In the blog post below, which publication does the sample piece by Janani Balasubramanian come from?

EXCERPTED PASSAGE

________________________________________

PART 3: Alok Vaid-Menon, Janani Balasubramanian, and Darkmatter

#blacklivesmatter, activism, ally, cissexism, colonization, coming out, imperialism, non-binary, non-binary people of color, racism, solidarity, trans people of color, transgender, transphobia, white supremacy

TRIGGER WARNING: racism in trans and queer communities, eating disorders (specifically anorexia), colonization and imperialism, coming out to unsupportive families, talking about unsupportive families with racist queer people

See this post (“White Silence and Black Deaths”) for an introduction to the many parts of this post. I feel almost embarrassed to be signal boosting these rad people on my blog–they already have so much wider of an audience. But they are wonderful people to learn from. If you don’t know about these folks already, you should check them out!

Alok Vaid-Menon:

“…[A]s queer South Asians we navigate a complicated cultural landscape where we often are not afforded control of our own narratives. Our telling of personal violence often gets swallowed by white supremacy in the service of its racist and imperialist agenda. This is because the cultural logics that help maintain structural racism are stronger than our individual stories.

When my white peers would hear about the queerphobia I experienced from my people it would give power to a larger imperialist narrative that immigrants and people of color are traditional and conservative and therefore need to be educated or saved (read: occupied and exploited). … They would ask me why I was still in contact with them, why I didn’t just cut my connections….

What white queers don’t understand is that the entire mandate of racist assimilation in this country is about us being forced to give up our culture, tradition, and families. Assimilation has always been about us hating ourselves and feeling insecure in our bodies, families, and cultures. White folks do not understand how so many of us are not willing to leave our cultures for our queerness – how so many of us carry more complex identities than just our genders and sexualities….

My experiences returning to South Asian spaces have allowed me to understand the ways in which white queer politics relies on the expression of liberation as an individual and not collective process. The narrative goes that we are supposed to ‘come out’ (read: leave our blood families) and participate in the ‘movement’ (read: public visibility) and join ‘alternative kinships’ (which are necessarily supposed to be more radical and more supportive than our families of origin). Both understandings of ‘queerness’ and ‘activism’ often rely on us leaving our cultural homes in order to participate in the ‘movement.’…

Janani Balasubramanian:

Like most people on this list, they have so much good work. Here’s a sample of a piece from Black Girl Dangerous.

________________________________________

INFORMATION GIVEN
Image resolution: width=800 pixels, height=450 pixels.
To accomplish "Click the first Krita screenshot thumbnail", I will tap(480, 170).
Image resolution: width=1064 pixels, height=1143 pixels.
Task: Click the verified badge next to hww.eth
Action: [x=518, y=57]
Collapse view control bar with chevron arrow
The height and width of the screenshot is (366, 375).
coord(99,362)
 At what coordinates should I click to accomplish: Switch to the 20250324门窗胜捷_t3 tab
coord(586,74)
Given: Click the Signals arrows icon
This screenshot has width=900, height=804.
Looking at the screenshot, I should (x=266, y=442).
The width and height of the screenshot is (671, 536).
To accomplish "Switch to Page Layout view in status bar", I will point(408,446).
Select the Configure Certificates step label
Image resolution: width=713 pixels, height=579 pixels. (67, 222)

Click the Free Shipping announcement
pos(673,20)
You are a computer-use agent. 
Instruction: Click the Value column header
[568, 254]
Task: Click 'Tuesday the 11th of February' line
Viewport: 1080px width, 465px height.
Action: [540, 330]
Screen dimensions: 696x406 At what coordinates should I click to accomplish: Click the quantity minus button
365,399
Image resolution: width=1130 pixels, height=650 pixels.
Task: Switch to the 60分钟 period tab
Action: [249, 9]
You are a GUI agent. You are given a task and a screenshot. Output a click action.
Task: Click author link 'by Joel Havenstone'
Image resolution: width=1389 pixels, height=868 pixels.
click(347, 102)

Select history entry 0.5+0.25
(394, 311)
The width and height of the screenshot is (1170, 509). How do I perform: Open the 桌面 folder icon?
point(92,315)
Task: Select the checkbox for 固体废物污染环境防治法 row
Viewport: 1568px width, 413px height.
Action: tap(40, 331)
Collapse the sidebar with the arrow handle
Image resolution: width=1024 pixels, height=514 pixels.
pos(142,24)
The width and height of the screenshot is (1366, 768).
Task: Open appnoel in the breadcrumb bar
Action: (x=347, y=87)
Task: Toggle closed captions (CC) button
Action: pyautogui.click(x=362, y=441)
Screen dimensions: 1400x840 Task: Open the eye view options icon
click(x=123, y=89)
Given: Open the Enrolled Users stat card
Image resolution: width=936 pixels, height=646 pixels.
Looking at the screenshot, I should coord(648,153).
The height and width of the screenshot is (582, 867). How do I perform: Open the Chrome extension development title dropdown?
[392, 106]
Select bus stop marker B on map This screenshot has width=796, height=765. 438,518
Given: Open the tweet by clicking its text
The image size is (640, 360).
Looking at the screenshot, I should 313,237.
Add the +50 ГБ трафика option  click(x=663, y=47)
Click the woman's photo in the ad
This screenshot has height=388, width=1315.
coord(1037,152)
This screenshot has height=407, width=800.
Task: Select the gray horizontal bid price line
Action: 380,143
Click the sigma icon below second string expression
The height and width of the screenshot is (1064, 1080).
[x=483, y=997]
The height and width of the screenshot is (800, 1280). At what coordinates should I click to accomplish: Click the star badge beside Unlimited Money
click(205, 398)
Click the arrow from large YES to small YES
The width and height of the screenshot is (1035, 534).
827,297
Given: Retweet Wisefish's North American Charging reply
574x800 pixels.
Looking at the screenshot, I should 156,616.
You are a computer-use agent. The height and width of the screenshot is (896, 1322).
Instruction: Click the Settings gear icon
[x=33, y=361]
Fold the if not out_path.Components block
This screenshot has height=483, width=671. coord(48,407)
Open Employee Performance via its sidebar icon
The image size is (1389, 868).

________________________________________

FINISHED EXERCISE
Black Girl Dangerous